The Holocaust Educational Trust is deeply saddened to hear of the passing of our dear friend Leslie Kleinman BEM

Karen Pollock CBE, Chief Executive of the Holocaust Educational Trust said:

“Leslie Kleinman was an inspiration to all of us at the Holocaust Educational Trust. He survived Auschwitz-Birkenau, Sachsenhausen and Flossenburg concentration camps before coming to the UK as one of ‘The Boys’ in 1945.

In later years, he worked tirelessly to share his testimony with the next generation, travelling the length and breadth of the UK, for which he was awarded a BEM. Leslie was often invited back to schools year on year, such was the impact he had.

Leslie also accompanied groups on educational visits to Poland and was passionate that the Second and Third Generation continue the hard work of courageous survivors.

He was a religious man, who often spoke of nearly losing faith in G-d during the Holocaust. His commitment to Judaism and the Jewish community was unstinting.

(Stored data entries)
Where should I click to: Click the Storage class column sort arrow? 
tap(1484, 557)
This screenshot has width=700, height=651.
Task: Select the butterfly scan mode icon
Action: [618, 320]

▶ TASK PROMPT:
Answer these questions from the tribute to Leslie Kleinman.
(a) Which concentration camps did he survive?
(b) What was he awarded a BEM for?
(c) To which country did he accompany groups on educational visits?
Rely only on the tribute to Leslie Kleinman for the answers.

▶ RESULT FOR THIS TASK:
(a) Auschwitz-Birkenau, Sachsenhausen and Flossenburg
(b) Working tirelessly to share his testimony with the next generation, travelling the length and breadth of the UK
(c) Poland